Résumés
- Publication type: Article from a collective work
- Collective work: La Naissance d’autrui, de l’Antiquité à la Renaissance
- Pages: 501 to 506
- Collection: Encounters, n° 415
- Series: Symposiums, seminars, and conferences on the European Renaissance, n° 104
Résumés
Jérôme Lagouanère, « Introduction. Penser à autrui depuis l’Antiquité »
Si la question d’autrui naît bien dans l’Antiquité en lien avec une interrogation philosophique sur la vie bonne et le bonheur, et qu’elle se trouve enrichie par la dimension eschatologique propre au christianisme, rien ne serait plus faux que de penser cette question selon un présupposé téléologique. Après un rappel des travaux décisifs d’André-Jean Voelke sur le sujet, sont présentées les tensions de cette histoire d’autrui en Occident illustrées par chacune des contributions.
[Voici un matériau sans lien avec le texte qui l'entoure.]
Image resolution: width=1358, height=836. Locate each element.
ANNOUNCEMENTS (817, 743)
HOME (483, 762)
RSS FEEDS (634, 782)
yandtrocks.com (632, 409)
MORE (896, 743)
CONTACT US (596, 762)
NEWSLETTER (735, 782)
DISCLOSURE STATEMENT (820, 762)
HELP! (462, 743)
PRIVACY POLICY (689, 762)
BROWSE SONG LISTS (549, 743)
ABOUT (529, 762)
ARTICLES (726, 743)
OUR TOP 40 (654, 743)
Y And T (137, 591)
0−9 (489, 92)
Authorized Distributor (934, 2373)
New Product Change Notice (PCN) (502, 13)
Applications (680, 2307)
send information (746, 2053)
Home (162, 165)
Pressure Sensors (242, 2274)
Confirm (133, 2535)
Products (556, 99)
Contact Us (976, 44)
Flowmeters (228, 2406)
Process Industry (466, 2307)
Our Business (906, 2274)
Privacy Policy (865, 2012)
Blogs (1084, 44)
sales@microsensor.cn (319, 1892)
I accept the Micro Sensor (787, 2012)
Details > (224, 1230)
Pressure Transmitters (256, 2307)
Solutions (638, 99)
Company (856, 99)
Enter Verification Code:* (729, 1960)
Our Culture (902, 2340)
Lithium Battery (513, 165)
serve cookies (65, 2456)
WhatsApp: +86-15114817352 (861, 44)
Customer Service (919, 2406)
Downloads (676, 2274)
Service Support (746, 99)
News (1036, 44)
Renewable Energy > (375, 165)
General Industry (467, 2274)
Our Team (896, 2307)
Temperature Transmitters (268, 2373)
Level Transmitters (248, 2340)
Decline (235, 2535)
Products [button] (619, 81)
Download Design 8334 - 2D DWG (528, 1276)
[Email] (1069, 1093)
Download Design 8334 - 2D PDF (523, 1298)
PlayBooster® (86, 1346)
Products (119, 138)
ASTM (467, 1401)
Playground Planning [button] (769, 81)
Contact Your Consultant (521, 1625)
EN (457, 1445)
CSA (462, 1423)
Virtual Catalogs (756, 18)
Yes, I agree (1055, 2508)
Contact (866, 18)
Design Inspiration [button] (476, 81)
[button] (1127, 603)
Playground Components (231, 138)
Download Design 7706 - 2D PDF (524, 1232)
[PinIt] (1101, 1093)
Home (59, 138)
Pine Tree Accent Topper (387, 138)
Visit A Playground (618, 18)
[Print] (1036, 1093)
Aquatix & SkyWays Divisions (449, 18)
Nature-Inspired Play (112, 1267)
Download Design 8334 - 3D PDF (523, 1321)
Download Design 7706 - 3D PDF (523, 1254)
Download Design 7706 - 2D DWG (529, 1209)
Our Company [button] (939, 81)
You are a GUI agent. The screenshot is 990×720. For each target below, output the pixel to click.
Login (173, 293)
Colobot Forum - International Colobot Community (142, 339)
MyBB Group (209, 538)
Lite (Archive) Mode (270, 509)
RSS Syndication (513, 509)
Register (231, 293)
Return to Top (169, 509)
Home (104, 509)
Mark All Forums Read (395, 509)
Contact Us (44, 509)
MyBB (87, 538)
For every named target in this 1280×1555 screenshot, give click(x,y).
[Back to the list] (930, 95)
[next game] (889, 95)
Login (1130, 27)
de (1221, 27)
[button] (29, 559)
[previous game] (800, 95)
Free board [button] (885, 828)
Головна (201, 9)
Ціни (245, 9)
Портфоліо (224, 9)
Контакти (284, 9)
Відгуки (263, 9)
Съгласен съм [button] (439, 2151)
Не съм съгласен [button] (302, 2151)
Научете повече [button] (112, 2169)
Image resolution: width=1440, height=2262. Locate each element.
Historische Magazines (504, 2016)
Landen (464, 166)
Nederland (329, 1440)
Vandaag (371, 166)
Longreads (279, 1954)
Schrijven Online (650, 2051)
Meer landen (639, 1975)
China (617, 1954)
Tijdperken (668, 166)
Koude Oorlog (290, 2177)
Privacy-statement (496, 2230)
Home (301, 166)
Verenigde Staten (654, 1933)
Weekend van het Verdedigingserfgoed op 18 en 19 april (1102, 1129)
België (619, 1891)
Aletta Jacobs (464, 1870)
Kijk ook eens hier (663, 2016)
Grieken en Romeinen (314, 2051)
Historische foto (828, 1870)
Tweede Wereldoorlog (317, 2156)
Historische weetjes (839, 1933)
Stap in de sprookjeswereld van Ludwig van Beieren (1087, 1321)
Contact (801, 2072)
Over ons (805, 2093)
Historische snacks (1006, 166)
Egidia Occhipinti, « Internal otherness. The brave Athenians, the dilatory Spartans, the treacherous Thebans »
Quelques thèmes du débat politique grec qui s’est développé à partir des guerres médiques (les Perses, les Amazones, les Héraclides, les Sept contre les Thèbes, etc.) contribuent à la formation de vues stéréotypées des peuples partagés par les historiens et les orateurs du cinquième et quatrième siècles av. J.-C. Athéniens, Spartiates et Thébains sont ainsi décrits selon des critères précis en fonction des principaux objectifs et préoccupations des auteurs.
Jean-Luc Périllié, « La notion d’autrui chez Platon »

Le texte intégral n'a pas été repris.